Approximately one in five Americans are currently living with arthritis. Unfortunately, many people living with the debilitation condition will experience chronic pain, swelling, stiffness, impaired mobility and limb deformities. Yet, it is possible to manage the everyday symptoms to improve a person’s quality of life. Read about the best pain management techniques for arthritis.
Over-the-counter medications are often a person’s first point of call when living with minor arthritis pain and swelling. The best non-prescribed pain relievers are Tylenol, as well as non-steroidal anti-inflammatory drugs (NSAIDs), such as ibuprofen, aspirin and naproxen.
Non-prescribed medications are often not strong enough to treat arthritis for a long period of time. As the pain increases, a doctor may prescribe a patient with prescription NSAIDs to reduce the associated pain and swelling. Quite often they will prescribe Celebrex, Relafen, Feldene or a prescription ibuprofen or naproxen.
Tramadol is also a prescription painkiller, which has fewer side effects in comparison to NSAIDs and eases chronic pain. Yet, this prescription drug can potentially cause a physical drug dependency, so it should be consumed with caution.
Similar to tramadol, narcotics are strong painkillers designed to ease chronic pain, but can also be addictive. Those living with severe arthritis pain might be prescribed codeine, morphine, oxycodone, propoxyphene and meperidine.
A topical medication can be applied to painful areas of the joints to alleviate some arthritis symptoms, as they contain active ingredients such as menthol or capsaicin.
Hot and Cold Therapy
Applying heat or a cold compress to inflamed joints can potentially ease the pain and discomfort of arthritis. Ice is believed to be effective as it helps to restrict the blood vessels, which can reduce fluid in the joint tissues. As a result, it can decrease both pain and swelling. Apply ice wrapped in a towel onto the affected area for up to 20 minutes, several times each day.
Heat treatment works the same way. However, instead of using ice, apply a heat pad or hot water bottle to reduce swelling. This can be effective as heat helps to open blood vessels to improve your body’s circulation.

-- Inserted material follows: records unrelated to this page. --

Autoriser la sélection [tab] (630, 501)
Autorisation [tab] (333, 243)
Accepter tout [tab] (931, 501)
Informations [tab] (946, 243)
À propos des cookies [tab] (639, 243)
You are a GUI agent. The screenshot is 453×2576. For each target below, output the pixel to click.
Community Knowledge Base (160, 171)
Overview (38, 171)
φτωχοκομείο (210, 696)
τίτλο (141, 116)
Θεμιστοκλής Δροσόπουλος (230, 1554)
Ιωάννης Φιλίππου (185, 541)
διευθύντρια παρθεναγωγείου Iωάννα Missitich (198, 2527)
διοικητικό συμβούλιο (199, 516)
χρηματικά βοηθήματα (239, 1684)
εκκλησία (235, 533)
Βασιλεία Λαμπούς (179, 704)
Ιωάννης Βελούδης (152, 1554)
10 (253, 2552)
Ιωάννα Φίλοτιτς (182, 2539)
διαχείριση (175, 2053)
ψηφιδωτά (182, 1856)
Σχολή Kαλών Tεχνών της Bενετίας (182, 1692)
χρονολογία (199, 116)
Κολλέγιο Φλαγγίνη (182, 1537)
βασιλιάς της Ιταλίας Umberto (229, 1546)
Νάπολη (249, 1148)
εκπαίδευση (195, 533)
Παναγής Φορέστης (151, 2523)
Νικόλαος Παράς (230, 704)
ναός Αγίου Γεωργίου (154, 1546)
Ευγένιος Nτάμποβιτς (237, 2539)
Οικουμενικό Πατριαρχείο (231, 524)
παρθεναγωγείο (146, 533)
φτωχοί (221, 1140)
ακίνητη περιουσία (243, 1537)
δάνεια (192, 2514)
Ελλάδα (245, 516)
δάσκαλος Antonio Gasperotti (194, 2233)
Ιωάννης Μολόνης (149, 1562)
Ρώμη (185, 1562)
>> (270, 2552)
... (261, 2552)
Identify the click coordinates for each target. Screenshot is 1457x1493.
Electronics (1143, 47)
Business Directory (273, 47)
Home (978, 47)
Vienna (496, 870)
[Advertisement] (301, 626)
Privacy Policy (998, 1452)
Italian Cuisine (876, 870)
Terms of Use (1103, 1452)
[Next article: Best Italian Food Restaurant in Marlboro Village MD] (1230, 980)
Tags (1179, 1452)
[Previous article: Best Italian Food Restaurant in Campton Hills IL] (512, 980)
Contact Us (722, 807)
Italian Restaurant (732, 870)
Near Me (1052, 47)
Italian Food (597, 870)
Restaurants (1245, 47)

Medical marijuana has been legalised in 28 US states due to its ability to alleviate chronic pain. Many people living with rheumatoid arthritis have, therefore, turned to cannabis to ease their severe pain, which is believed to improve their quality of life. One woman leading the way for marijuana is Greta Carter, a former Citibank vice president turned cannabis farmer, who aims to provide “top shelf cannabis at an affordable price”, while providing training that ranges from patient care to business policy.
However, it’s not just in the US that patients are using cannabis for pain management. Approximately 65% of medical marijuana users in Canada state they are using the drug for severe arthritis. It is believed to be effective as cannabinoids can prevent the transmission of pain while decreasing inflammation, so it is a sought-after treatment for those living with painful joint problems.